The New Success Metric: Return on Experience


Gears with words Customer and Experience

Many companies look at their return on investment to determine whether they’re successful. However, this approach ignores the reality of the modern business world. Experience is the new marketing currency, with the customer experience poised to be the main competitive differentiator in 2020. It’s time for organizations to turn their attention to return on experience.

The Characteristics of a Quality Customer Experience

The form that the quality customer experience takes varies based on the company’s industry, but they share several essential traits.
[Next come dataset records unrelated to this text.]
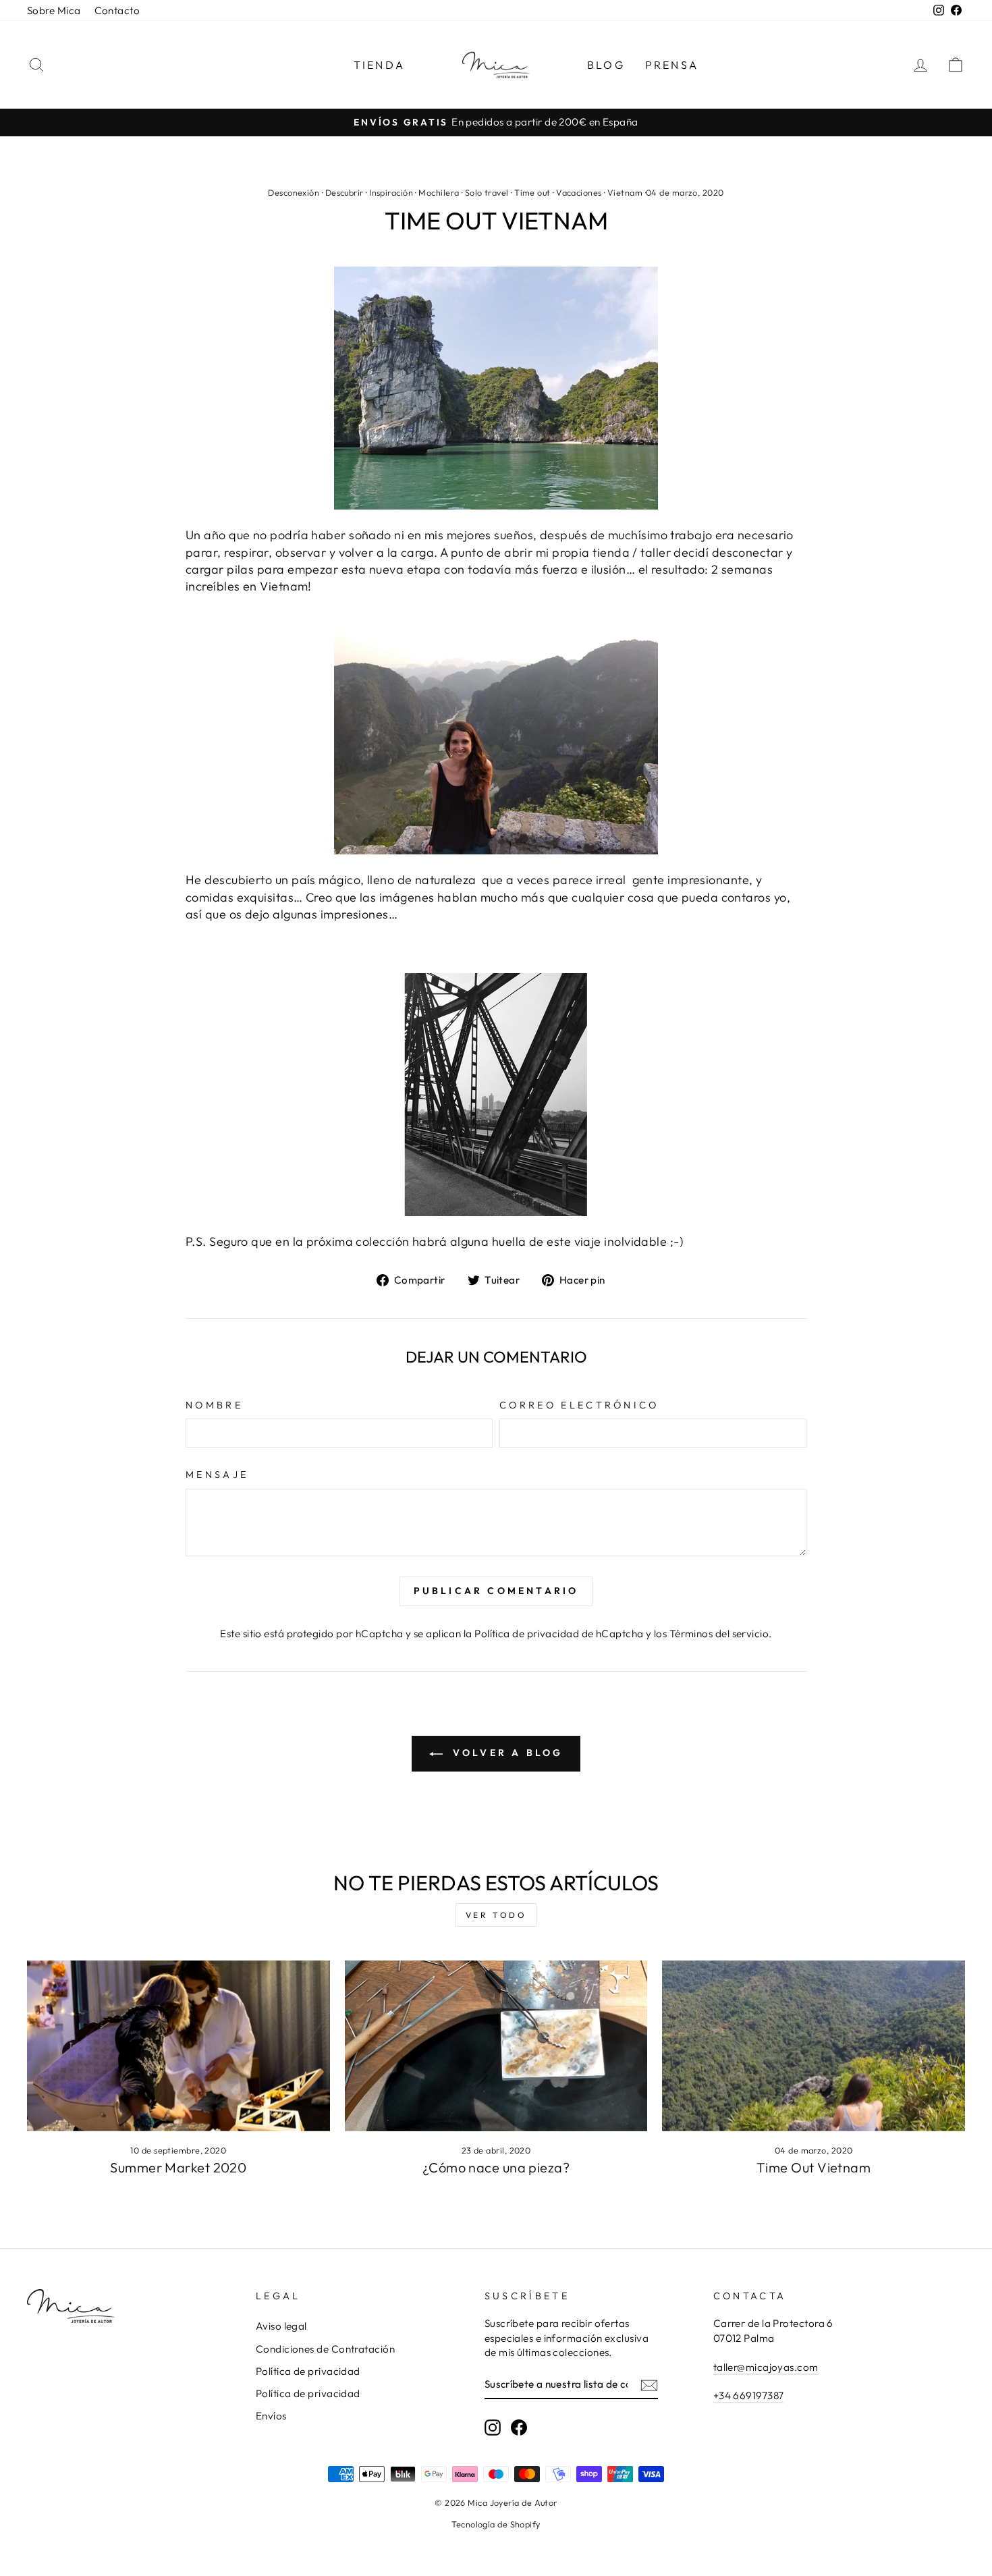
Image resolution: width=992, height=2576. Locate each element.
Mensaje (217, 1475)
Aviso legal (281, 2326)
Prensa (671, 65)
  • Context: Make sure that the experience fits the customer’s context. They’re not going to respond well to a loud pop-up restaurant stall in the middle of a bookstore, but they would love a place where they can get hot tea on cold days.
  • Consistency: The customer doesn’t want to face changing policies, environments or other disruptions in a seamless experience. The company needs to offer consistency at every touch point. Everything from the verbiage in emails to the style of a storefront should create a cohesive whole.
  • Empowered front-line staff: The staff that handles customers on a daily basis should not be held back by rigid policies that get in the way of the customer experience. They should have the flexibility to adapt to unexpected situations and give the customer a story that they’re happy to share with their social circles. The training that the front-line staff receives should prepare them to adapt to the situation at hand and offer a variety of tools to help out a buyer.
  • Clear expectations: Quality customer experience is not a “customer is always right approach.” Some people will always demand more than is reasonable. Setting clear expectations with clients provides them with the information they need to understand what the company can and can’t do for them. When this information is stated upfront, there’s less ambiguity for all parties involved.
  • Omni-channel: The customer journey takes place on many channels, and the experience must accommodate the varied paths.
  • Personalized: Companies have many customer data points that are useful for offering personalized experiences, such as product recommendations.

Invest in Moments That Matter to Customers

Companies need to focus their investments where they will have the biggest impact on the customer’s overall experience. Businesses need to look at different metrics to discover the best opportunities, as previous decision-making is typically based on revenue generation.

Here are a few examples of companies identifying and addressing important parts in the customer journey.

  • Parents head out to a quick-serve restaurant after a long day at work. They’re too tired to cook, so they pack their kids into the car. The business has a play area that enhances the overall experience, as the children get an entertaining place to play and the parents have some downtime. They will likely choose this establishment over others based on this addition.
  • After a long red-eye flight, business travelers arrive at their hotel. They don’t have to stand in line at a check-in desk. Instead, the hotel staff uses a tablet-based system, so the guests start relaxing as soon as they come in the door. A staff member goes to the traveler, greets them with a drink and handles this process. That’s a far cry from the standard check-in experience that business travelers are often greeted with.
  • Many airline companies cut amenities and nickel and dime customers for services that used to be included, such as free checked bags. Southwest Airlines saw an opportunity to stand out in an industry filled with unhappy customers. Their flight attendants are friendly, funny and a joy to be around. Flyers can take two carry-on bags and two checked bags for free, and additional bags have relatively low fees compared to other airlines.

Move From ROI to ROE

Businesses seeking to move from ROI to ROE need to adjust the key performance indicators that they use to determine whether strategies are successful. Here are several KPIs that help companies understand how well they’re doing on improving the customer experience:

  • Customer survey scores: Net Promoter, customer satisfaction and customer effort scores are a few ways businesses can gain direct feedback from consumers about the experience. While these reviews are often limited in scope, the data they generate provides a good overall impression of whether a business is going in the right direction.
  • Customer retention rate: Appropriate experience investments lead to better customer loyalty. Their overall lifetime value is lifted, and they’ll likely refer multiple people to the company over the length of the relationship.
  • Customer advocacy: Brand ambassadors are so delighted by the customer experience that they’re actively talking about it in-person and on social networks. The top companies often have a large advocate population, which gives an indication of the strength of their ROE.

Companies will fall behind if they don’t start allocating sufficient budget to the customer experience. ROE is the most important success metric for a business that wants to stay competitive over the next five years. It also improves the bottom line, as delighted customers stick with the organization and bring in significant revenue.